The eight approved wine projects grants, totaling $999,444, are:
• $544,489 to Pennsylvania Winery Association to continue its regional marketing strategy for Pennsylvania wines.
• $86,321 to Pennsylvania State University to study and improve measures to deter birds from eating vineyard grapes.
• $77,932 to Pennsylvania State University to study and enhance the process by which interaction with acetaldehyde softens the mouthfeel of wines.
• $77,849 to Pennsylvania State University to to develop a better understanding of grapevine nutrient concentration ranges across Pennsylvania vineyards.
• $69,558 to Pennsylvania State University to investigating novel approaches for remediating hydrogen sulfide formation (rotten egg character) in Pennsylvania wines.

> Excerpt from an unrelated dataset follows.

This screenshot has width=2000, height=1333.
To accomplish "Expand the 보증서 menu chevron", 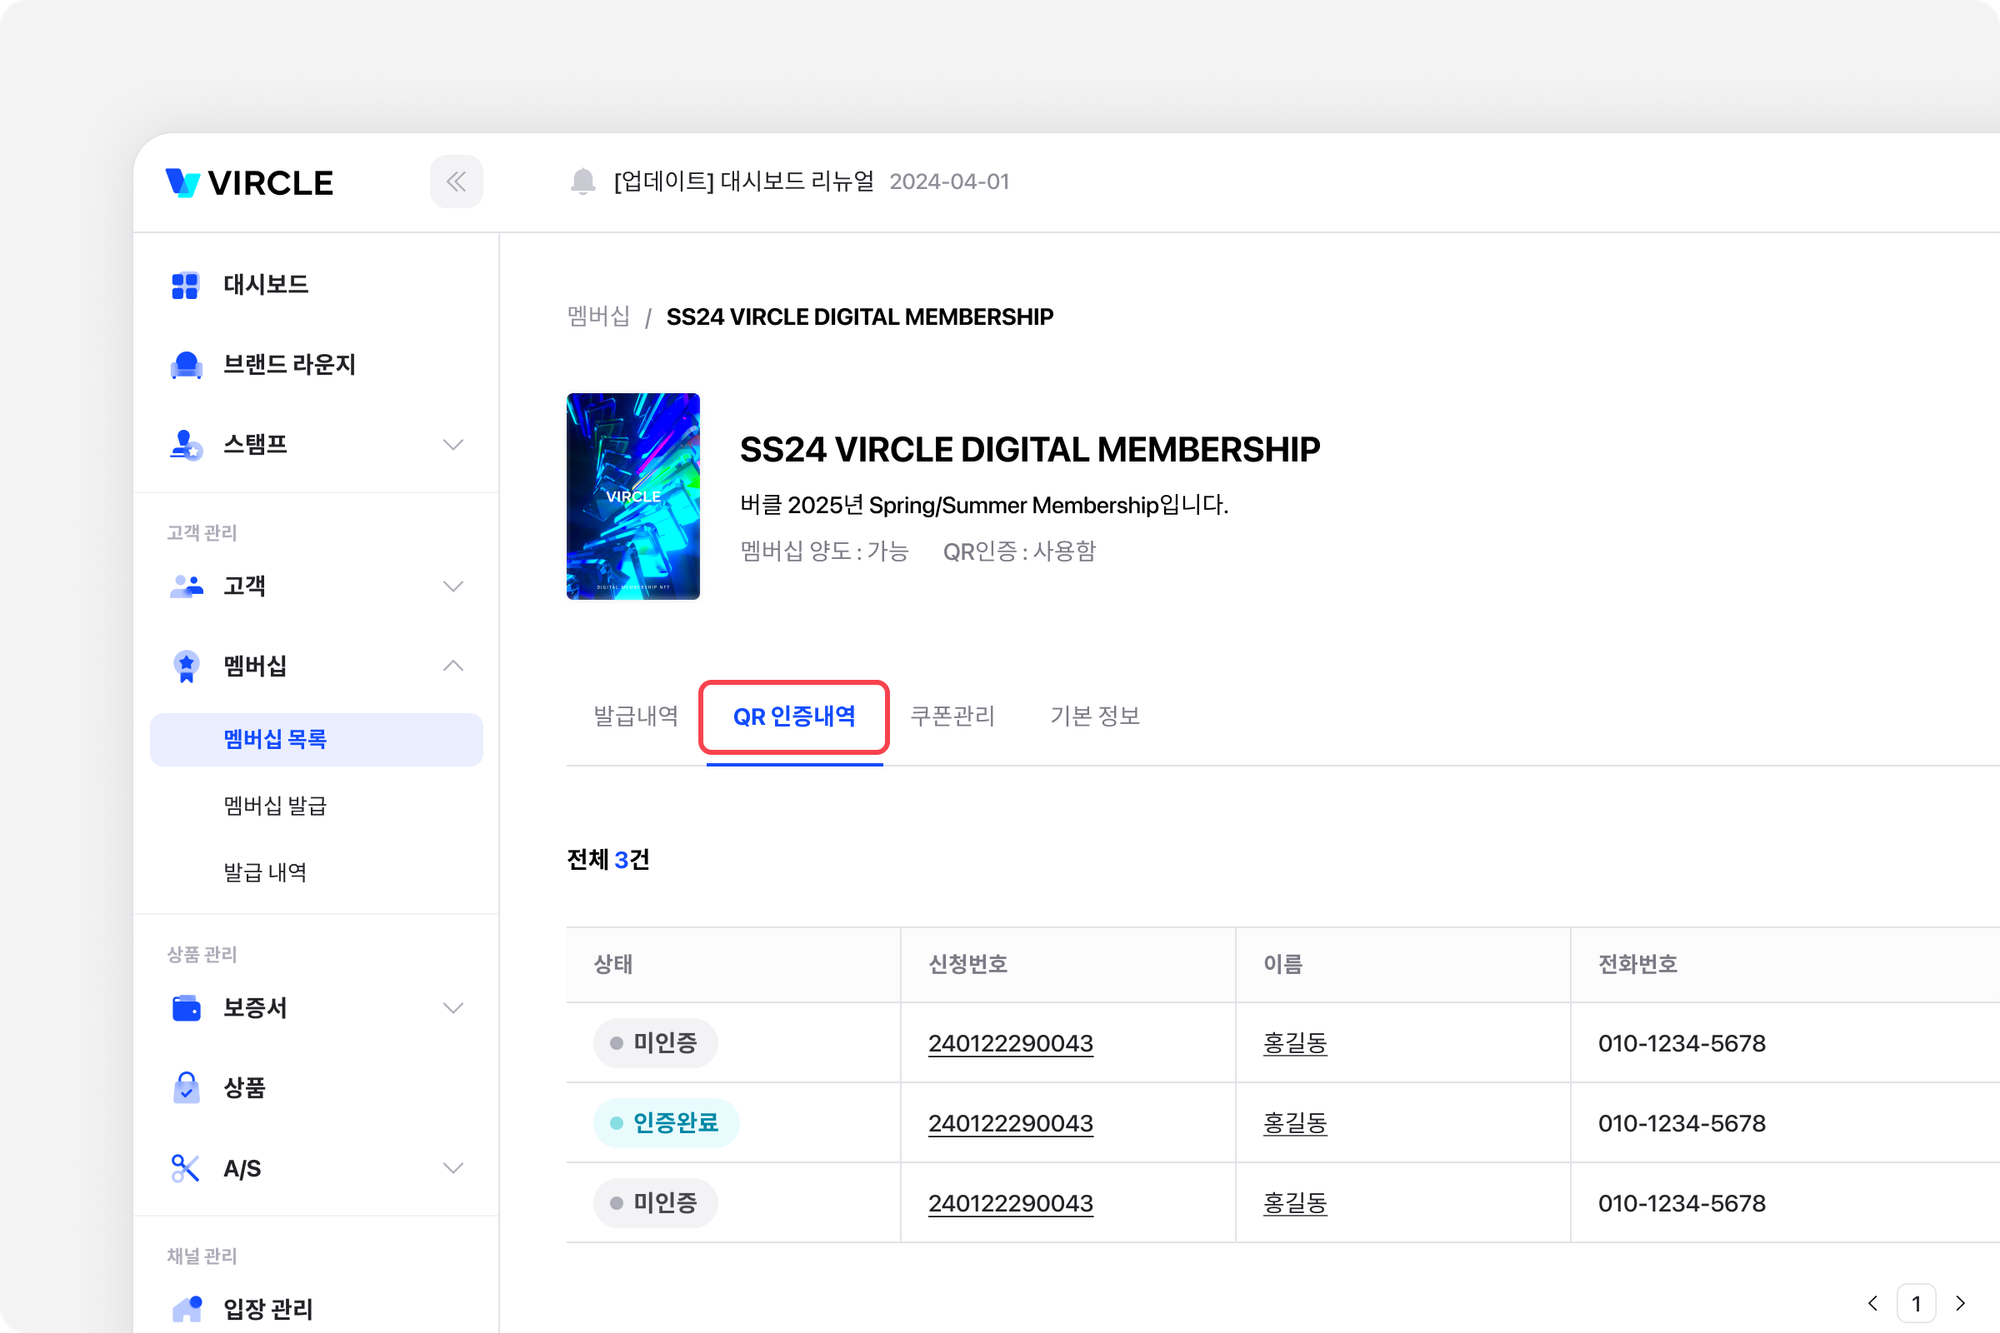I will [453, 1008].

• $60,246 to Pennsylvania State University to reduce the risk of spring frost damage to vineyards.
• $55,069 to Pennsylvania State University to test the effect of trichoderma to control powdery mildew and promote vine health in Pennsylvania wine grapes.
• $27,980 to East Stroudsburg University to investigate millennial and Generation Z wine drinkers to understand how Pennsylvania wineries can attract and retain those customers.